Re: R/O water dangerous?
George and others,
I don't know if I would refer to myself as an expert, but I have had a TFC
(Thin Film Composite) Reverse Osmosis filter for a number of years and can
vouch for the fact that it CAN be dangerous to drink (and I suppose, use in
My R/O unit is mounted on the wall next to the kitchen sink and is not
permanently plumbed into the waterline - it uses an attachment to snap onto
the faucet. To store the water temporarily, I keep an empty 15 gallon,
all-glass aquarium on the counter, shoved back in a corner, to hold the
water until I need it. The TFC unit, as another poster has noted, removes
all of the chlorine from the water prior to sending it throught the
membrane. The R/O water from the TFC type unit is generally purer than that
produced by the CTA units but for long term storage (and especially for
human consumption) should be kept refrigerated. Without any chlorine in the
water there are enough residual minerals left in the water to allow for the
growth of bacteria.
This past summer I was out of town for a month on vacation. I had left
about 10 gallons of R/O water in the holding tank when I left (it is
covered). When I returned, the tank had a very noticeable layer of slime on
the inside glass.
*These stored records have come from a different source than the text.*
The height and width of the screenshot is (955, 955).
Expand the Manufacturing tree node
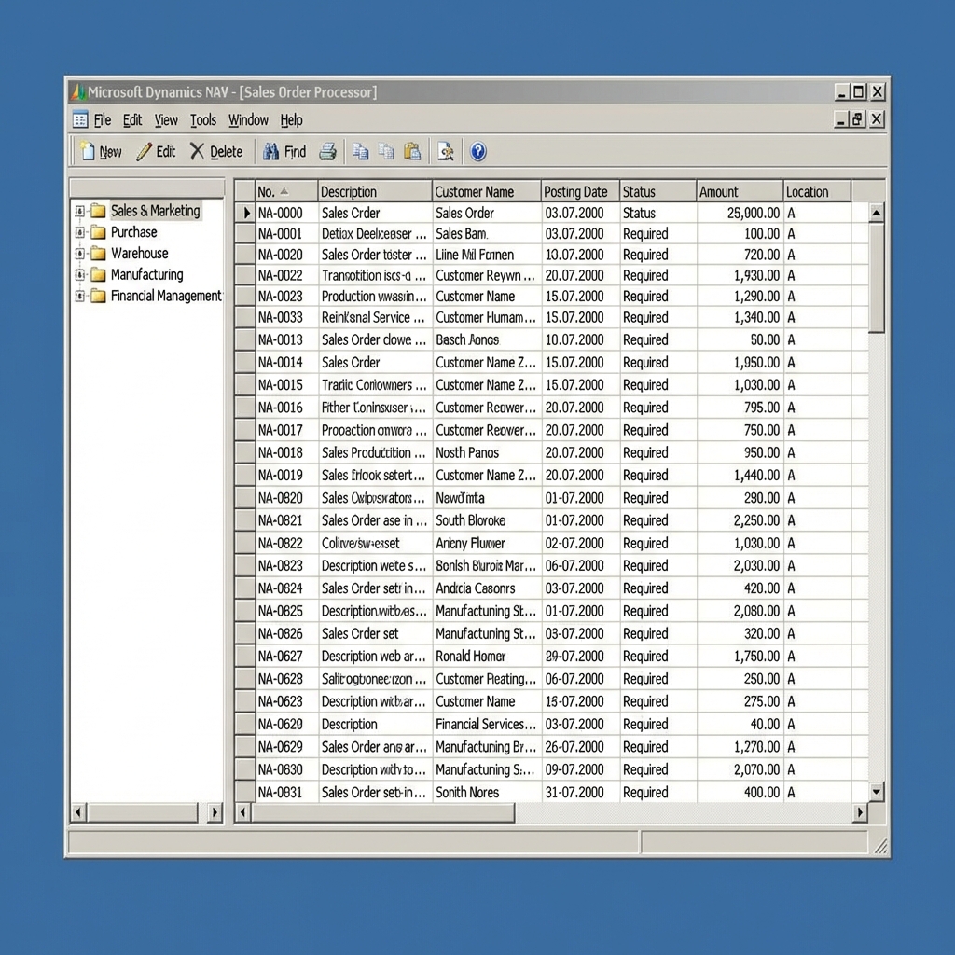coord(82,274)
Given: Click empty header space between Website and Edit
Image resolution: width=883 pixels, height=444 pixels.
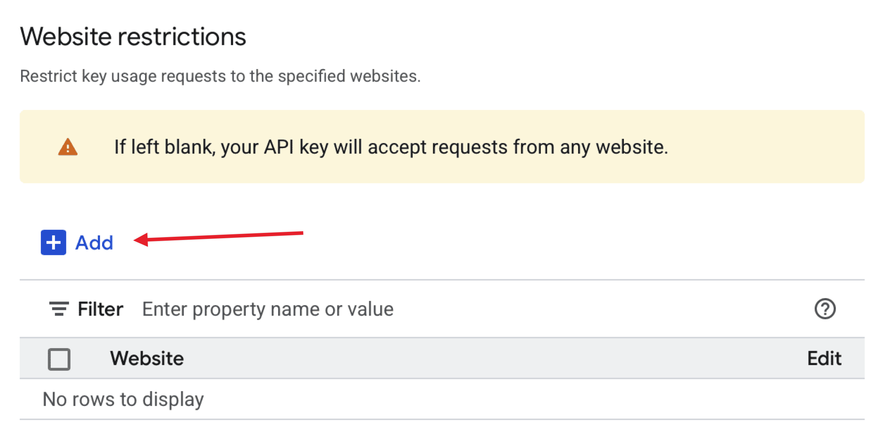Looking at the screenshot, I should click(493, 358).
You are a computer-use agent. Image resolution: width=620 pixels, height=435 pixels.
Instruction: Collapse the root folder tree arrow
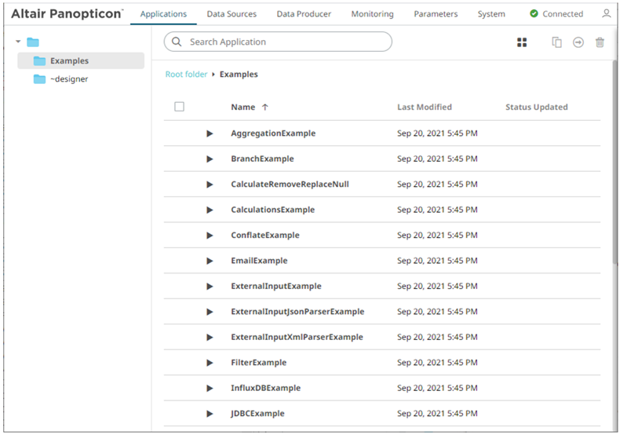coord(18,42)
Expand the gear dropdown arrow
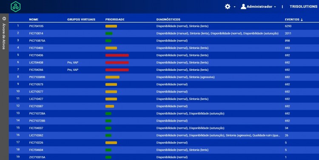The width and height of the screenshot is (319, 160). (x=234, y=7)
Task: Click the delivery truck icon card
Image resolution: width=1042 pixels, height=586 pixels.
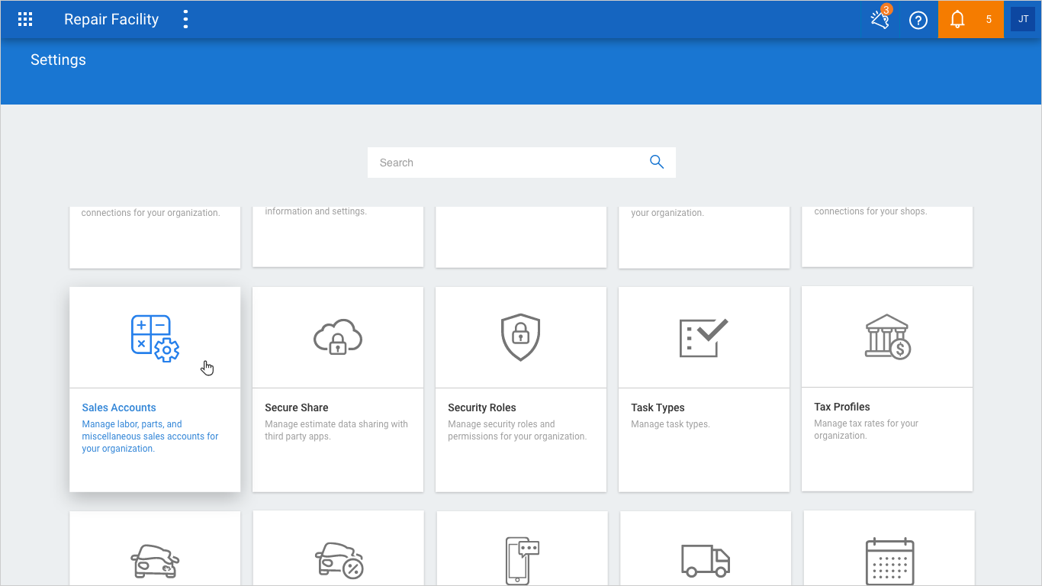Action: click(706, 560)
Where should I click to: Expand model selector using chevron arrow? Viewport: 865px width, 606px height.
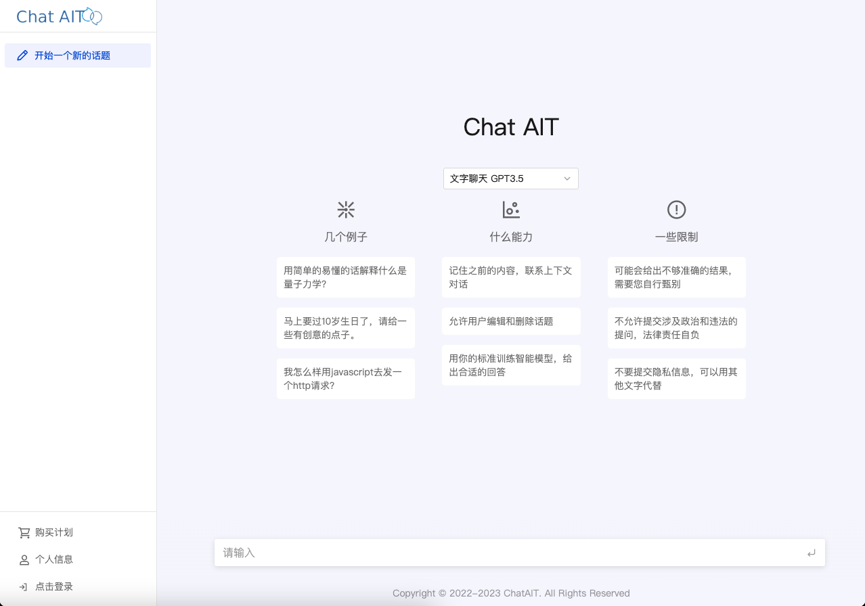[x=567, y=179]
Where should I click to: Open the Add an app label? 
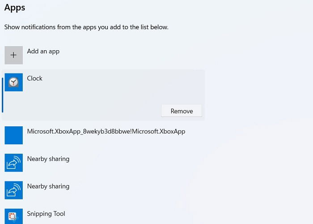[43, 52]
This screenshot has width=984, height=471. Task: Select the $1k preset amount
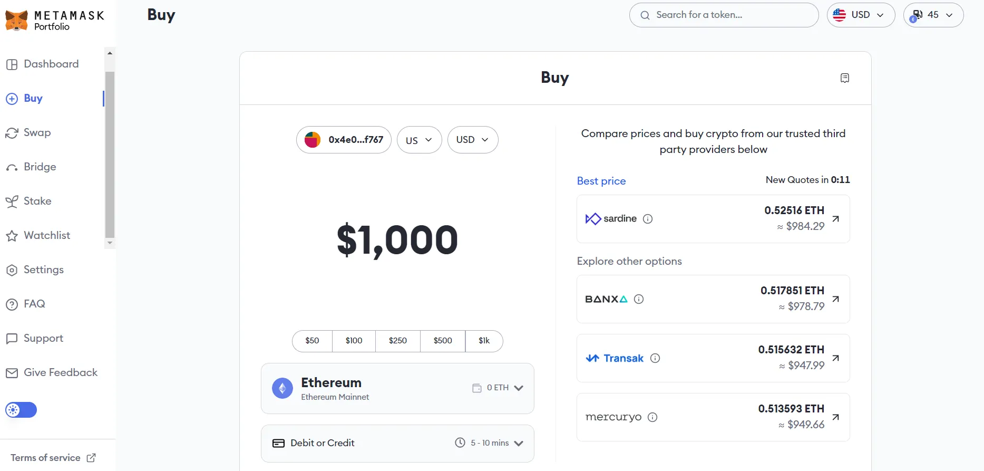(x=484, y=341)
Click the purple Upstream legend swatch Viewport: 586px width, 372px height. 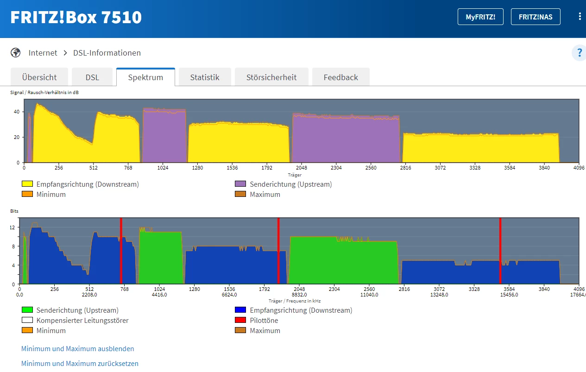click(x=240, y=184)
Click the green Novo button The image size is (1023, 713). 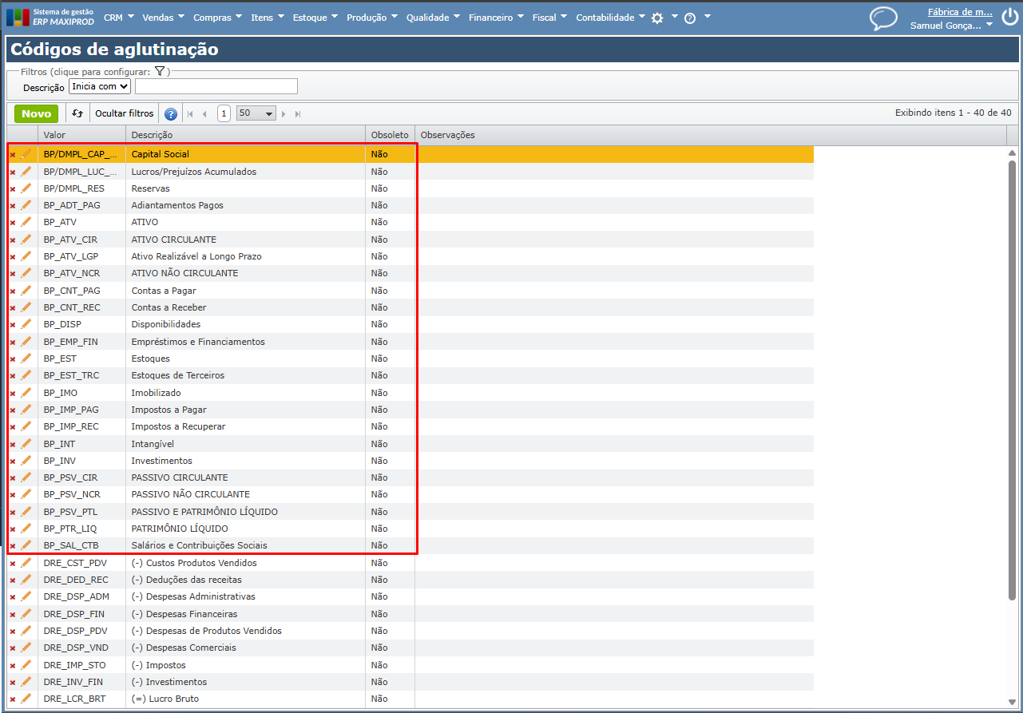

It wasn't algae (it was white) and I didn't wait around
to figure out what else it might be - I bleached the tank. There ARE
bacteria that can even survive chlorine bleach so I would advise people to
be careful. I have no idea if this stuff was dangerous, I certainly wasn't
going to use either myself or my fish as test subjects.
B.T.W., while I was away I had removed the membrane from the filter unit,
sealed in wet in a plastic bag and put it in the refirigerator to avoid any
possibility of bacteria growing on the menbrane.
For me and my fish, Reverse Osmosis water has been a godsend, but it has to
be handled properly (storage in sterile, opague containers).